In 1983, the government put acute-care hospitals on a fixed-payment system. Suddenly, these hospitals bore the financial risk of patient treatment, which meant they had every reason to discharge patients as quickly as possible. But rehabilitation facilities? They stayed on cost-based reimbursement, meaning they got paid back for whatever they spent. The more they invested upfront, the more they could bill.
You can guess what happened next. Rehabilitation hospitals and units "literally erupted," as Burry put it. The numbers tell the story: facilities jumped from 74 to 159, while units skyrocketed from 345 to 848 in less than a decade.
The problem was dependency. Medicare covered more than half of rehabilitation patients, which meant the entire growth story rested on federal policy staying exactly as it was. Burry spotted the fragility immediately.

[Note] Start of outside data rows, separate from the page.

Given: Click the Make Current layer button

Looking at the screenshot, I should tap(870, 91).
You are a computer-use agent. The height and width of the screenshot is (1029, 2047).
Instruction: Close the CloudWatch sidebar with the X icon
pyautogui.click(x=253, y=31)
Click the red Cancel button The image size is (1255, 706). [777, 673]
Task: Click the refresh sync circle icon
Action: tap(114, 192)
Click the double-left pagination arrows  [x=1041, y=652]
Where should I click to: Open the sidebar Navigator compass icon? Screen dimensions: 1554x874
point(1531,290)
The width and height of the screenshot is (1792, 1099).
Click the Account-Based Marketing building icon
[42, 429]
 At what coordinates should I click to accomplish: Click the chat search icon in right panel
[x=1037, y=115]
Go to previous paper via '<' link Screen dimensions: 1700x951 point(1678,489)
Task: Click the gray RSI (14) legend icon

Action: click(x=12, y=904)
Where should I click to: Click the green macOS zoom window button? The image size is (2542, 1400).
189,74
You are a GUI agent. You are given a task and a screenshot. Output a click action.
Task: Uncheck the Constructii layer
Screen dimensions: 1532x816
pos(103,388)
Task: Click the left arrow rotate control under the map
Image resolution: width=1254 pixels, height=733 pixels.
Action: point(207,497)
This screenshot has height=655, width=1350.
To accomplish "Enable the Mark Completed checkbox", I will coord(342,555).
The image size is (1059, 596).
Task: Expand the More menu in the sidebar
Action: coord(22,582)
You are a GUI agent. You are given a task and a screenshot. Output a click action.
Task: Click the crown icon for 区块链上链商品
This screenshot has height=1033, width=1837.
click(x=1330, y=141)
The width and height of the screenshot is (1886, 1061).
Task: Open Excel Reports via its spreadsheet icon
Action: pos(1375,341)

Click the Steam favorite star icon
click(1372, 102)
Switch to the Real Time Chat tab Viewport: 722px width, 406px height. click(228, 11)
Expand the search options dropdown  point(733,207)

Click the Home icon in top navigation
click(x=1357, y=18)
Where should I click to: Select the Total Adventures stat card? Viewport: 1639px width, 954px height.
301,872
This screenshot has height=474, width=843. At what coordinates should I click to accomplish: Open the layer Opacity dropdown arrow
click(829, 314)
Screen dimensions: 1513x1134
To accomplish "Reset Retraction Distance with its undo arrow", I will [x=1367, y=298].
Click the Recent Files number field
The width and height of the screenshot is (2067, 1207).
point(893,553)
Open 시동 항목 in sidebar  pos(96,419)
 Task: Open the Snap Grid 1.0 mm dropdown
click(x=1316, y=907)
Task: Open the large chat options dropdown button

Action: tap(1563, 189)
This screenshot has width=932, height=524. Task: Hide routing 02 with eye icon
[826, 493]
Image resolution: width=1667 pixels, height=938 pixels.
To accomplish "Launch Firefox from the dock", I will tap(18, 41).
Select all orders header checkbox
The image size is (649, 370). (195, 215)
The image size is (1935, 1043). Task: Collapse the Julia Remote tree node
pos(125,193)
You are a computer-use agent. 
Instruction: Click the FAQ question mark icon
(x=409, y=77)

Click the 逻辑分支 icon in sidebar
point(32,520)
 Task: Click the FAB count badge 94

He pointed to a proposal then circulating within the Health Care Financing Administration, now known as Centers for Medicare & Medicaid Services, that would penalize hospitals for discharging patients to rehabilitation facilities. His assessment was blunt: "This proposal would devastate rehabilitation medicine throughout the nation."
His conclusion reads like a warning label: "Much of it is predictable by following the incentives." Policy-driven bubbles aren't accidents. They're the logical outcome of misaligned rules.
Same Song, Different Verse
Fast forward three decades, and the American healthcare industry is even more intertwined with government policy. Recent developments suggest Burry's framework remains uncomfortably relevant.
Last month, federal officials proposed new payment models called GUARD and GLOBE, designed to lower Medicare drug prices by comparing U.S. costs to international markets. It's another example of the government attempting to redesign incentives to control spending.
Major healthcare stocks have been volatile lately, partly due to uncertainty about whether Affordable Care Act subsidies will be extended. When federal policy shifts, entire sectors hold their breath.
Billionaire investor Mark Cuban has been vocal recently about power imbalances in the current system, repeatedly criticizing insurers and pharmacy benefit managers for what he calls "abusing" independent physicians. Cuban described the ACA, or Obamacare, as "garbage today," though he was quick to clarify that "the fault isn't with the ACA, it's with politicians and administrations that let the abuse of the ACA occur."
Burry's 1994 paper wasn't just about rehabilitation hospitals. It was about what happens when complex systems respond to poorly designed incentives. That dynamic hasn't gone anywhere. If anything, it's become the defining feature of American healthcare economics.